Perú

PERU – LA DESTITUCION DE PEDRO CASTILLO.

por Luis Campos

El destituido presidente del Perú, Pedro Castillo no es el primero en ser víctima de las maniobras de una derecha parlamentaria. Después del año 2018, cuatro presidentes han conocido el mismo destino.

La vice-presidenta Dina Boluarte, quien sucede a Castillo, es la sexta en cuatro años que ejerce la presidencia del Perú y la primera mujer en asumir dicha función, pero nadie puede decir por cuanto tiempo.

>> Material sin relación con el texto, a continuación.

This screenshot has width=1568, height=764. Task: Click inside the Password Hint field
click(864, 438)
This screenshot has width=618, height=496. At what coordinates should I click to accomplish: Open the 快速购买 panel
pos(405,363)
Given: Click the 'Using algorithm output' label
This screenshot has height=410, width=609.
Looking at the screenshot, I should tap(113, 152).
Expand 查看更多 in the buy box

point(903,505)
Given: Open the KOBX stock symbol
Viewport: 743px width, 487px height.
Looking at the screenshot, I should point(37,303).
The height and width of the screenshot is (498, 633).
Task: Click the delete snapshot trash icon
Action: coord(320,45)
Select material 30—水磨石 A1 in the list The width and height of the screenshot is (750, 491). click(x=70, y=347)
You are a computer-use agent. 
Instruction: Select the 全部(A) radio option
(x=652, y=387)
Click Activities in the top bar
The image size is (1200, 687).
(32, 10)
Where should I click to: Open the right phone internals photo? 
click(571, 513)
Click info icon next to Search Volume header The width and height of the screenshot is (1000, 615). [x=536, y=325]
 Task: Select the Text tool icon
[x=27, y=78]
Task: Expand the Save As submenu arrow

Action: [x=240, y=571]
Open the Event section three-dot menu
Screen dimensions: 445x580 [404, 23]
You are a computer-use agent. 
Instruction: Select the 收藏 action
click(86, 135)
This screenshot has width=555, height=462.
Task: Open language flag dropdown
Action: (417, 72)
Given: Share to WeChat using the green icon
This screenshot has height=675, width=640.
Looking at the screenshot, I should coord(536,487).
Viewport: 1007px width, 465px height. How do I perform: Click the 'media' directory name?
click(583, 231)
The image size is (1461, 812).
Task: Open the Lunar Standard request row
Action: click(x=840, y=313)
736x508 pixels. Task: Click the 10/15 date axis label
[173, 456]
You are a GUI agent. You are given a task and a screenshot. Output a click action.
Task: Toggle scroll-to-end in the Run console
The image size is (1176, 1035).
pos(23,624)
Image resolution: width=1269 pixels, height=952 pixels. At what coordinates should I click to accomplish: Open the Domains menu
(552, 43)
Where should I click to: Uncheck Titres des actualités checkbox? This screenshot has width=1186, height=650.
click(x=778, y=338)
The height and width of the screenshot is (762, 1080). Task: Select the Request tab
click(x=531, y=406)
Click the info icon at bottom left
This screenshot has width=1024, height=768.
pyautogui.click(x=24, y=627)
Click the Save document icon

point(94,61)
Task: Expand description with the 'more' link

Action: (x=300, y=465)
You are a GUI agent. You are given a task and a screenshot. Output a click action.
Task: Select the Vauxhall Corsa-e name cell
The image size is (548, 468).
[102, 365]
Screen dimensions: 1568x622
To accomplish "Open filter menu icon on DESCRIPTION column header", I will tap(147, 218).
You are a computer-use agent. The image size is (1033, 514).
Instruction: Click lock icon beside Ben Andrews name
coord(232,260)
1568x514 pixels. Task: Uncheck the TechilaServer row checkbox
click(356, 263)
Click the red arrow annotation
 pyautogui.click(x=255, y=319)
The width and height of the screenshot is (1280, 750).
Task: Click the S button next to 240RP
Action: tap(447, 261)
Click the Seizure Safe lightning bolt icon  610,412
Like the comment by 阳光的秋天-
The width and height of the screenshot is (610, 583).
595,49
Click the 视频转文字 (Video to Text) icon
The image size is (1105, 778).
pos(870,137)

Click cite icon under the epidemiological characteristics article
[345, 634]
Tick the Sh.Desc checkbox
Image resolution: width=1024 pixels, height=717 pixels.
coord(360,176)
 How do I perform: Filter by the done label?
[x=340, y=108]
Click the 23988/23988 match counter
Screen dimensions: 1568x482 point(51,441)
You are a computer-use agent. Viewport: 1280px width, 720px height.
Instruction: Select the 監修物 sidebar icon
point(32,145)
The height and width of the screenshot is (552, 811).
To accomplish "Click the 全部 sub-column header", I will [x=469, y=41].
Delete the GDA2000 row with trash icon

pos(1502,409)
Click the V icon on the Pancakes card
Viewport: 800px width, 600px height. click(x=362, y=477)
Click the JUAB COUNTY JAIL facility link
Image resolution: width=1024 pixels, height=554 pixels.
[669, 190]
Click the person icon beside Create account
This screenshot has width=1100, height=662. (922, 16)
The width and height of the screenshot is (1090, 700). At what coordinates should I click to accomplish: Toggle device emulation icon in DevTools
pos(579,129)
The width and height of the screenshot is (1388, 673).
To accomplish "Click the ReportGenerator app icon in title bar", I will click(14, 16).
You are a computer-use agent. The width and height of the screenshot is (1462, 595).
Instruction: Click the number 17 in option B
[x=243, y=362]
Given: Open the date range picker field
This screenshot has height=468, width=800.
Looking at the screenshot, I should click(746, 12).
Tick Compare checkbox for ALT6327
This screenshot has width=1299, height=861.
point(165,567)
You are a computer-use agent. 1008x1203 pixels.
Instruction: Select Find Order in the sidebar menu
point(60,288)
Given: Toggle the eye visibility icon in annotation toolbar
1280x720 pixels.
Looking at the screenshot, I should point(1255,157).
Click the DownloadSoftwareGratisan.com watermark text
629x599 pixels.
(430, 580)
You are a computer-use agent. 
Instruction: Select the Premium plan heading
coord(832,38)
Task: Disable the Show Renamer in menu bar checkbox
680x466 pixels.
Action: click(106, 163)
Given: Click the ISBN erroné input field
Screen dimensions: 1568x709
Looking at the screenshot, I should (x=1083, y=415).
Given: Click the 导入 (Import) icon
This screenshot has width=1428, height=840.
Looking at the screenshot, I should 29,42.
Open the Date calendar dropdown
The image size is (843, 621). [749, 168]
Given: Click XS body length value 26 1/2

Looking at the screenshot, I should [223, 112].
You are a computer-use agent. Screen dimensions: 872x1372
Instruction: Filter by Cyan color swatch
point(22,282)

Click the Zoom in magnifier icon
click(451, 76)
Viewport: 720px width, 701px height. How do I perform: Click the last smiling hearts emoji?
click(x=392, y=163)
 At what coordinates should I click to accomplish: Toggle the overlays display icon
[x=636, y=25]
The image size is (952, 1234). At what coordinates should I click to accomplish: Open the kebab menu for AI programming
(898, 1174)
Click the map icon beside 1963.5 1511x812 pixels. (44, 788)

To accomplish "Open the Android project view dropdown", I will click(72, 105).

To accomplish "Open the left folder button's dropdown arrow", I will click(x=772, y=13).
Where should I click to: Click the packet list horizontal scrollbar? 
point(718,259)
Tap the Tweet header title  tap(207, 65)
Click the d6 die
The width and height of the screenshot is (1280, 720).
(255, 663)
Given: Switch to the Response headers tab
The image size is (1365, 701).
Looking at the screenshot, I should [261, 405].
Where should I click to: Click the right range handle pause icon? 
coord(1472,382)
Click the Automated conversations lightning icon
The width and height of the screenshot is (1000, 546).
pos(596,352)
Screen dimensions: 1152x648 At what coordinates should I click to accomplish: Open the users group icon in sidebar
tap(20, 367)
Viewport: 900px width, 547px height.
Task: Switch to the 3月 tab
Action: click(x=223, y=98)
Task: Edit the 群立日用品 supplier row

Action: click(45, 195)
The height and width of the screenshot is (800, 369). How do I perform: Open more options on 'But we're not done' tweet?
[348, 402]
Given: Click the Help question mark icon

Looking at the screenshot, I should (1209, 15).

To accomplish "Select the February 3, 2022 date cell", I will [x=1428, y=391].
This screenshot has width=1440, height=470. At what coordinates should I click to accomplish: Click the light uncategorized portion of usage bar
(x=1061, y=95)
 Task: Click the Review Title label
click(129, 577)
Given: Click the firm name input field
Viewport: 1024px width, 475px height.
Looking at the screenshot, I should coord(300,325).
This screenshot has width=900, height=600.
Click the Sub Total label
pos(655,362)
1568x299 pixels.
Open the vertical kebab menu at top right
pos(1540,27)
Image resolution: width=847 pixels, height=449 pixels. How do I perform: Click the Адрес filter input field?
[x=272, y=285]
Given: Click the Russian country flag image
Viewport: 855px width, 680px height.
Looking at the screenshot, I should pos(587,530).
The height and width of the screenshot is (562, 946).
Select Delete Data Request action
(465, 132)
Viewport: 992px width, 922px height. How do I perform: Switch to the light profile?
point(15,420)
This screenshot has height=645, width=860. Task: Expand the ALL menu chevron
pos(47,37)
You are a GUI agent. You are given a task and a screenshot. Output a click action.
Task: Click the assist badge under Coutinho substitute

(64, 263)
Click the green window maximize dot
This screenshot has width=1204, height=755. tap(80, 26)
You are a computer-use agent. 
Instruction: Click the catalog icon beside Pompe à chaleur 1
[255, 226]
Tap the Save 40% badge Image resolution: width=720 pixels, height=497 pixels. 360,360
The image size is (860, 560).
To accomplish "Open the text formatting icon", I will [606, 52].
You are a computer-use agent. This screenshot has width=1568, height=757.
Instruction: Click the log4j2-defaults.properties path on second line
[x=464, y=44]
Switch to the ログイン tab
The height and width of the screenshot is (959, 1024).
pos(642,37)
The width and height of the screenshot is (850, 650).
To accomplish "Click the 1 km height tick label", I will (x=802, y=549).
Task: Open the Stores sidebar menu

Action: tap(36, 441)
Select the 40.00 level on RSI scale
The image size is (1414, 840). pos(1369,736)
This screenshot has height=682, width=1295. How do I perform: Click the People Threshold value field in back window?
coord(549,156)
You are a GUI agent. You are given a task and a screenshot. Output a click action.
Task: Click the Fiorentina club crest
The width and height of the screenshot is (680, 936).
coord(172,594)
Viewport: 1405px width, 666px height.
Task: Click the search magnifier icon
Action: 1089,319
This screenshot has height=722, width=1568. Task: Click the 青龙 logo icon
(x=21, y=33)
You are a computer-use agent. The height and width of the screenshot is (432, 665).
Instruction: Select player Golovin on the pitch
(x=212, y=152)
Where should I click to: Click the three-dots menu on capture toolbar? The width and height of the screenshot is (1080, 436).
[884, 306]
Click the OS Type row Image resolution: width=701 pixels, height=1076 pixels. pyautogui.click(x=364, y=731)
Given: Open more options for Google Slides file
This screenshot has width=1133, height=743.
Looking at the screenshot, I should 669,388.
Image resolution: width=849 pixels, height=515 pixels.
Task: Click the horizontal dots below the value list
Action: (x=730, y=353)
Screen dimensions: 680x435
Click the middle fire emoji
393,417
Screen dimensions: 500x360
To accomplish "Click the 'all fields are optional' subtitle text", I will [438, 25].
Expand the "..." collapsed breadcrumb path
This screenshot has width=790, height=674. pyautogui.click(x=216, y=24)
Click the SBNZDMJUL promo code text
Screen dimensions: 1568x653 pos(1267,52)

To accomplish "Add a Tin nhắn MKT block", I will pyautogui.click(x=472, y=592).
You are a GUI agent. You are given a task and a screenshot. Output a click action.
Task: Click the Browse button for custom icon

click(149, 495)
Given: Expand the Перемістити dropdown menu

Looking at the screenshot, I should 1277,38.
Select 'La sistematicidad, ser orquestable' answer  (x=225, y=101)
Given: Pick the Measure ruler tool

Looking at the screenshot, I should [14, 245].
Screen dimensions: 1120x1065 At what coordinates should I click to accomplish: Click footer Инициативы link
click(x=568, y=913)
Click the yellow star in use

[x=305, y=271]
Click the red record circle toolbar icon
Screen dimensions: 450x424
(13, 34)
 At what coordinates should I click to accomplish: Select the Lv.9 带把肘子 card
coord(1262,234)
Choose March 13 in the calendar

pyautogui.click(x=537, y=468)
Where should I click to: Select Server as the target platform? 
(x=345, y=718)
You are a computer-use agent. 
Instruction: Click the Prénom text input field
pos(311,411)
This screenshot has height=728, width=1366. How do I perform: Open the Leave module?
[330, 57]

En un país donde un tercio de la población vive en la extrema pobreza, los parlamentarios elegidos, son en su mayoría de derecha y de extrema derecha.

Difícil resulta pues pensar que, desde sus cargos, no bloqueen los más pequeños signos de reformas que pudiesen amenazar sus privilegios y los ricos de terratenientes, empresarios y propietarios de recursos naturales, asociados a transnacionales.

 La Constitución de 1993 permite la destitución del jefe del Estado por  »incapacidad moral o física permanente », una fórmula bastante amplia y sujeta a interpretaciones del Congreso si este no está de acuerdo con sus iniciativas.

Es suficiente para ello, el voto de 87 parlamentarios de los 130 que integran el Congreso.

El presidente puede disolver el Congreso solamente si los diputados rechazan dos veces la confianza en el gobierno.

En 2017, Castillo, de profesión maestro de escuela, dirigió una importante huelga de la educación.

Candidato a presidente en 2021, en la primera vuelta obtuvo la primera votación.

En la segunda vuelta de la que resultó vencedor, Castillo se enfrentó a Keiko Fujimori, hija del ex presidente Alberto Fujimori.

Este último, fue candidato a la reelección en 2000 en comicios que fueron cuestionados. Esta situación hizo salir a la  luz graves acusaciones de corrupción y de crímenes contra la Humanidad en su contra, por lo que huyó a Japón, desde donde fue devuelto a Perú, donde está actualmente en prisión.

 El programa de Castillo comportaba el abandono de la Constitución elaborada por Alberto Fujimori, una reforma agraria, el aumento del presupuesto para la educación y la salud y una revisión de los contratos con las compañías mineras con el fin de conservar para el país el 70% de las riquezas.

Si bien, todo esto no eran más que programa, los medios conservadores manifestaron su decisión de impedir toda reforma.

A diferencia de los que habían gobernado el país anteriormente, Castillo, mestizo, hijo de pequeños campesinos, no provenía de la clase social alta, concentrada tradicionalmente sobre todo en la capital.

 Desde que fue elegido presidente, la clase política conservadora, los dirigentes patronales, sectores de las Fuerzas Armadas más los medios afines, anunciaron su oposición total a la reformas contenidas en su programa. En una situación similar a la que enfrentaron los cinco gobiernos que le precedieron y que se vieron sometidos por diversas razones a la voluntad del Parlamento.

Después de dos tentativas para destituirlo, la tercera fue la decisiva.

Intentando el todo por el todo, Castillo anunció el 7 de diciembre la disolución del Congreso, un gobierno de urgencia, elecciones anticipadas y el lanzamiento de una Asamblea Constituyente.

Abandonado por su propio gobierno Castillo fue destituido por 101 miembros del Congreso por  »tentativa de autogolpe de Estado »,

Inmediatamente, Estados Unidos saludó a  »las instituciones peruanas y las autoridades civiles por haber garantizado la estabilidad democrática ». Otro tanto hizo de su lado la Unión Europea.

 Castillo fue encarcelado, acusado de  »rebelión y conspiración », agregándose así a la lista de dirigentes de la América Latina destituidos como, el ex-presidente de Bolivia Evo Morales derrocado en 2019 mediante maniobras similares.

Dina Boluarte, hasta entonces vice-presidenta del gobierno de Castillo, asumíó el poder a través de un verdadero golpe de Estado institucional, estableciendo un régimen autoritario cívico-militar.

Este, ante las manifestaciones de los simpatizantes de Castillo, ha reaccionado decretando el estado de sitio y el toque de queda, enviando a tropas del ejército a reprimir a los manifestantes, criminalizando así las protestas. El resultado hasta el cierre de nuestra edición era de miles de detenidos, cientos de heridos y más de sesenta muertos, sin que el Gobierno haya logrado imponer la calma.